Apart from his artistic work, the celebrated artist has made a name for himself at least as much through his stance on socio-political issues in recent years. In 2018, she drew outrage from reports about the MeToo movement after complaining about “collective whining” during a debate about sexual harassment, and said the image of “women as victims, men as perpetrators” should be reversed. She herself finds a man's sexual advances essentially “pleasant”.
Broll has also made headlines as a staunch critic of corona measures and an opponent of mandatory vaccination.
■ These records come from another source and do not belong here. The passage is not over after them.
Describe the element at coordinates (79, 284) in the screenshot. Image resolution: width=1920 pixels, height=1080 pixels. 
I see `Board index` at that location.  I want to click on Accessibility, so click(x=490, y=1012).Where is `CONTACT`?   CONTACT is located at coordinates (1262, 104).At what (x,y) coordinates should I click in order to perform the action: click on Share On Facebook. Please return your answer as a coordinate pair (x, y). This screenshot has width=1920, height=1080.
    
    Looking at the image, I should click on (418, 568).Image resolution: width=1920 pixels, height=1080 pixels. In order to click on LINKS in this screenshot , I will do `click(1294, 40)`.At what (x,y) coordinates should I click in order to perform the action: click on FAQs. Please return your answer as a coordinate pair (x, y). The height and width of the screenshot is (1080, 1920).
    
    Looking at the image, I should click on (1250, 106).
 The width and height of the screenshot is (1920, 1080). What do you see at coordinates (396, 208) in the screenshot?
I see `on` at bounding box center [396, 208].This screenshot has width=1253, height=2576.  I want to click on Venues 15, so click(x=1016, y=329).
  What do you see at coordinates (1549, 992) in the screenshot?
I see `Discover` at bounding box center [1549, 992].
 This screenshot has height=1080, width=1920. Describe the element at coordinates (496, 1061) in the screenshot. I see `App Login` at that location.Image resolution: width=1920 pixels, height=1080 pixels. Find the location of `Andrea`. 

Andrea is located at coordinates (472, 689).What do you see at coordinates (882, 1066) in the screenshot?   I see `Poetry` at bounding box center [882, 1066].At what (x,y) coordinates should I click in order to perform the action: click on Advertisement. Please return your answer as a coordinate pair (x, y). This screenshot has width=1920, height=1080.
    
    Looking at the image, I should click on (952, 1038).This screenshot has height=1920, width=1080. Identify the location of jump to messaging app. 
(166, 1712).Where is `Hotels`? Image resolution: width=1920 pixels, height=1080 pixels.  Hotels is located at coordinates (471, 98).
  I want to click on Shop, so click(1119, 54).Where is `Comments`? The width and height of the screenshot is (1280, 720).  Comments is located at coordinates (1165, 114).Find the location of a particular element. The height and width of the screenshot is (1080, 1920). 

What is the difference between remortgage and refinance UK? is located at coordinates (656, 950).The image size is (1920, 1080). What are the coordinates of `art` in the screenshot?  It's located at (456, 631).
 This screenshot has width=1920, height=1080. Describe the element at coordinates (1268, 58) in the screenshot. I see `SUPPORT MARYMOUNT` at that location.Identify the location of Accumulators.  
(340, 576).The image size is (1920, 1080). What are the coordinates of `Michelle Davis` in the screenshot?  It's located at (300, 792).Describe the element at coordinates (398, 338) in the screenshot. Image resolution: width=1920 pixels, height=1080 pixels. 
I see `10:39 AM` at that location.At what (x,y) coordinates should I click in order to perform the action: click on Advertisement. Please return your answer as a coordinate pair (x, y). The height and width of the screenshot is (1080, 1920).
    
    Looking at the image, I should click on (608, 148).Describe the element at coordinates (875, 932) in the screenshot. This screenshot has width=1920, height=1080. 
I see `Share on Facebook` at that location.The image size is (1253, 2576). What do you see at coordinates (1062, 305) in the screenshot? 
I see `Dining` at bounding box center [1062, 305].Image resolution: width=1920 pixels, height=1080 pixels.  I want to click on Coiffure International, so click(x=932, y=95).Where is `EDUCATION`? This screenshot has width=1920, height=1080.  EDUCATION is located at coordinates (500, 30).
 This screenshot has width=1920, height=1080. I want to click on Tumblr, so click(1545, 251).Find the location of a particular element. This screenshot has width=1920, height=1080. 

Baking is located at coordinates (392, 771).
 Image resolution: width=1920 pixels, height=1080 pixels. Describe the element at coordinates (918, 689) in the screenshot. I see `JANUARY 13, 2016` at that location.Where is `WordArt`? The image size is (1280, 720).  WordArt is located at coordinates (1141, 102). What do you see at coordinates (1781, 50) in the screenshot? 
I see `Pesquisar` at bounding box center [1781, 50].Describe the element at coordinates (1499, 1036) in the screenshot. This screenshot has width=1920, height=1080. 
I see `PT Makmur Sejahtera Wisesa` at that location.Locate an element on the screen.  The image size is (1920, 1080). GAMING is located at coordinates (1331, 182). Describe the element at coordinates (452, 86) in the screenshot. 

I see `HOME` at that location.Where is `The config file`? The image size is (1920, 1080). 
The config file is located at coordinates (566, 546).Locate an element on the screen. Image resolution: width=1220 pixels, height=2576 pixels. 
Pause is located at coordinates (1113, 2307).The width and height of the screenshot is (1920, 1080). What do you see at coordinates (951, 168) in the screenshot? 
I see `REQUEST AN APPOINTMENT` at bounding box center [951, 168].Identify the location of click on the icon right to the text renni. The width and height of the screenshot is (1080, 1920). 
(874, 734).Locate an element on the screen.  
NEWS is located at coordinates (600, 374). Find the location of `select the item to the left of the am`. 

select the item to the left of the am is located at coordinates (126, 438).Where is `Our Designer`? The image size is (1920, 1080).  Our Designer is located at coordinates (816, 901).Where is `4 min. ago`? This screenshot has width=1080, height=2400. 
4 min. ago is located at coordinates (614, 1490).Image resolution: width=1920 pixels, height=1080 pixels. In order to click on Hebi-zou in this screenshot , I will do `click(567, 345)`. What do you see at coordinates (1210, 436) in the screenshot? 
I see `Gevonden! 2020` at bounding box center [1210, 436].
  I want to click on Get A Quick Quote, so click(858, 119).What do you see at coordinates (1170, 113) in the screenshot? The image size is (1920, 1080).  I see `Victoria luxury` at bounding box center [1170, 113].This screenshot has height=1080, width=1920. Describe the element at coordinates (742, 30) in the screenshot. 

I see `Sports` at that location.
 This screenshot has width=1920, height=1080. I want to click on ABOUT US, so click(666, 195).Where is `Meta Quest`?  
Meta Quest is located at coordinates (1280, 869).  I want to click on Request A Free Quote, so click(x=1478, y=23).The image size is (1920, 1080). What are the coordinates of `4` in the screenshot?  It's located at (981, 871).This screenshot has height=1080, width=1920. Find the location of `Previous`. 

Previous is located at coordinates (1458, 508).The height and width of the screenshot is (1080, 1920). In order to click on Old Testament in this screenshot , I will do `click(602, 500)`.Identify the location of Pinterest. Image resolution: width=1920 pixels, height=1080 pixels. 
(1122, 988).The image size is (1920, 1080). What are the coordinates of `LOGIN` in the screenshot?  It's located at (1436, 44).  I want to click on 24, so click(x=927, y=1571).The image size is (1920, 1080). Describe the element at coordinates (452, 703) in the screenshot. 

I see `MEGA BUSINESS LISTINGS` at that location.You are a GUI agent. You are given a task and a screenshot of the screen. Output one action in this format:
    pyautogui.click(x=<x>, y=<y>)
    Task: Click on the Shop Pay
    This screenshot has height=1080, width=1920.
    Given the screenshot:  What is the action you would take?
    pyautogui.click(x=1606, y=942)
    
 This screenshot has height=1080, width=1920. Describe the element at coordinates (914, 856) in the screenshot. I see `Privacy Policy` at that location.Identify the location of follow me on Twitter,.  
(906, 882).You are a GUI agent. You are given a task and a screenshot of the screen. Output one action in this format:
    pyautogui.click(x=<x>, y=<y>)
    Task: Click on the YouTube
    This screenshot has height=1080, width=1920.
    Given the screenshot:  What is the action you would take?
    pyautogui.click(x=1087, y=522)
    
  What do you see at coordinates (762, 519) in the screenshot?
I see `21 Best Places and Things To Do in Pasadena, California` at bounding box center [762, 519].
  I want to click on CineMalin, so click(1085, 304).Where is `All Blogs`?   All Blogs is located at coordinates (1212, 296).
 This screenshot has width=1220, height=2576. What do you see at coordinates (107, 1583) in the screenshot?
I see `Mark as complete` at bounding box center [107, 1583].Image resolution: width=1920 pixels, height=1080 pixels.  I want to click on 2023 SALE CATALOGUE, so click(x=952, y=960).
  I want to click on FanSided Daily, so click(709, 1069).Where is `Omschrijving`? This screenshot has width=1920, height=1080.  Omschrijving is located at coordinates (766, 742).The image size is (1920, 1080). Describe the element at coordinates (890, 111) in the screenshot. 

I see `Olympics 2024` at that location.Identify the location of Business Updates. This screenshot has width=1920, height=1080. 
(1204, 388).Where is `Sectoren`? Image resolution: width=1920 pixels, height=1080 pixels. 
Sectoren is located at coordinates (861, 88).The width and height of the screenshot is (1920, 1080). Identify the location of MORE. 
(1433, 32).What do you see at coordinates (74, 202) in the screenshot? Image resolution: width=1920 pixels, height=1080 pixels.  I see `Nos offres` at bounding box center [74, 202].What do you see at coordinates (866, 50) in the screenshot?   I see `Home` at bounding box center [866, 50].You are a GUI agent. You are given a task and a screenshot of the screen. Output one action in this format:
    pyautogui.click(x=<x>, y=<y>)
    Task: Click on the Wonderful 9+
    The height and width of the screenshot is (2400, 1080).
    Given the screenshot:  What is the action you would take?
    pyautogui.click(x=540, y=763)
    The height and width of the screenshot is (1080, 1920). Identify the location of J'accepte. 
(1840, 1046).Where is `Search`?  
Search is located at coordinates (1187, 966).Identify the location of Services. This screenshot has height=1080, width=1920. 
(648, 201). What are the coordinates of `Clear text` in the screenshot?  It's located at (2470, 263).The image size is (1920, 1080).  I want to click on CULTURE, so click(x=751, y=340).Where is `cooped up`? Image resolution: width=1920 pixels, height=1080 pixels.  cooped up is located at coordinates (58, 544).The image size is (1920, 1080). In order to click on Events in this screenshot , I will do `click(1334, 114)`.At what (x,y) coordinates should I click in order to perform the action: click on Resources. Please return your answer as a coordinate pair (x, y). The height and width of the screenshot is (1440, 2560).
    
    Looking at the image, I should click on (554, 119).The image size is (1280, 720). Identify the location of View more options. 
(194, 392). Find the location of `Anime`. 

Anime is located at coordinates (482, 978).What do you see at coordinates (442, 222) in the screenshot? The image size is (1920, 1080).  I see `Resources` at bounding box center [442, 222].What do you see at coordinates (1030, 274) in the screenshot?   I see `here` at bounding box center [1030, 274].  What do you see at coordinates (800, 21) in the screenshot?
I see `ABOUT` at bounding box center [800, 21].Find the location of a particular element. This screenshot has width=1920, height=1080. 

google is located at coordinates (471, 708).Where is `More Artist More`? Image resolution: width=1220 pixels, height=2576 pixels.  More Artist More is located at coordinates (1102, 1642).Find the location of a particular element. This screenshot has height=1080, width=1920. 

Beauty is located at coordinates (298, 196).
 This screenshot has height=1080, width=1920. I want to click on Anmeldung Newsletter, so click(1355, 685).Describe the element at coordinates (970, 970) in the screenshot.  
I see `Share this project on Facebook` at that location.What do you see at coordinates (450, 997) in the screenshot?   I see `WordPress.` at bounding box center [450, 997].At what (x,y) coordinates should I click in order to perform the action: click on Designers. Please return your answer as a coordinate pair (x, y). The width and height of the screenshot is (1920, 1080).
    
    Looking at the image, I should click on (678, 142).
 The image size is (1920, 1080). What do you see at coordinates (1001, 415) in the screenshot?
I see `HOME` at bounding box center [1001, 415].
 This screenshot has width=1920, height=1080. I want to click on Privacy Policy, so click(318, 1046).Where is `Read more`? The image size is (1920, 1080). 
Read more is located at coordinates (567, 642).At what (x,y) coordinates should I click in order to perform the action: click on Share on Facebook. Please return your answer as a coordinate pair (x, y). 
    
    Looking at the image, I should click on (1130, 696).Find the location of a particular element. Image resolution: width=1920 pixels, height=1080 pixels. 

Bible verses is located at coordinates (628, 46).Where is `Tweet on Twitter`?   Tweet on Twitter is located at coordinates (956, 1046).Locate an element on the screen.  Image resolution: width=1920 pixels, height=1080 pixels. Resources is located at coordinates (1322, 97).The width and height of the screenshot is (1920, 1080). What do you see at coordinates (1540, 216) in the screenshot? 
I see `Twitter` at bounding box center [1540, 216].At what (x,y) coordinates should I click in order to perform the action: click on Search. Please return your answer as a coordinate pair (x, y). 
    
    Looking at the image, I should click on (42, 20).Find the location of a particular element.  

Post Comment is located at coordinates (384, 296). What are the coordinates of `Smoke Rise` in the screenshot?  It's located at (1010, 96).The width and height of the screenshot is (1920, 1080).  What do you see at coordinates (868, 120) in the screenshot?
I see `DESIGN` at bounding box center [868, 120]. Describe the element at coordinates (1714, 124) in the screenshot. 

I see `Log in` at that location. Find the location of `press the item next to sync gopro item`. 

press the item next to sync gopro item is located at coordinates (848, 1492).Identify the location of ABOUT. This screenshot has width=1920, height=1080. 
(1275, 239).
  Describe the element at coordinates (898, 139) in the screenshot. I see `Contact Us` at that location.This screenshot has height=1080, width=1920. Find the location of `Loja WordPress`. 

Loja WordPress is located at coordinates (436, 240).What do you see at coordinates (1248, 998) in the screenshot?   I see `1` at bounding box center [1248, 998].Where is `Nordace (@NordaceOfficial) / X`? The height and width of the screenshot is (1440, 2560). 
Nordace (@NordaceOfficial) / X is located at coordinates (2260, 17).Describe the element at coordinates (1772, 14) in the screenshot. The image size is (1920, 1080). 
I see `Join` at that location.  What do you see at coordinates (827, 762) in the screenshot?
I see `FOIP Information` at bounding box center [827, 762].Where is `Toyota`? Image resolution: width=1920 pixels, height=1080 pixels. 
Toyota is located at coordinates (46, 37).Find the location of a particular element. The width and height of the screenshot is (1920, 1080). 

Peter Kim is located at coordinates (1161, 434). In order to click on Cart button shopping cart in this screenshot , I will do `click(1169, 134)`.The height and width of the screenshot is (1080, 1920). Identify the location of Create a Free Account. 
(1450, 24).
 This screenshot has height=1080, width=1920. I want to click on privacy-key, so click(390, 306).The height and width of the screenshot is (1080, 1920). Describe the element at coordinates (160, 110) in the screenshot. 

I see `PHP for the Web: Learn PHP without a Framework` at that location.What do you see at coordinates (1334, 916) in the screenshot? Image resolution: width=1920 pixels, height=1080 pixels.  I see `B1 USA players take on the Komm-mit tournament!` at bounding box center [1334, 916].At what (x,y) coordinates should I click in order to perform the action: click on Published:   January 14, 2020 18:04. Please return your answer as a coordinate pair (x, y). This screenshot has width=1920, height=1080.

He considered the rules in place at the time to be “simply immoral and humanely reprehensible” and questioned whether they could still be reconciled with democracy, polarizing his support for controversial actions such as #SealAll or #BuildAll. Variety. The actress also released two songs, “I zag di au” and “Welcome to Democracy” via social media, in which she expressed her displeasure with the pandemic policy.
In any case, ORF congratulates the upcoming 50s with a small project focus. On January 11, ORF III will have a “Soundcheck Austria” version at 11:50 pm, Proll will be the interpreter of well-known suburban songs, including “Vorstadtweep” Proll Sissi Kroner's “Der Nowak won't let me go. Waste”, Gerhard Bronner's “Der G 'Schüpfte Fertil' or 'Ham Gumst' Seiler & Speer.On January 12th, which is the birthday, ORF III will show the crime comedy “Böses Erwachen” (2009) at 9:05 pm, where Prohl plays alongside Uwe Ochsenknecht and Lisa Martinek. .The next day on ORF 1 at 9:50 pm “The crime of the country” reunites with Proll in “The Woman with a Shoe” by Michael Glawoker, who investigates a mysterious murder case with Karl Fischer as co-investigator.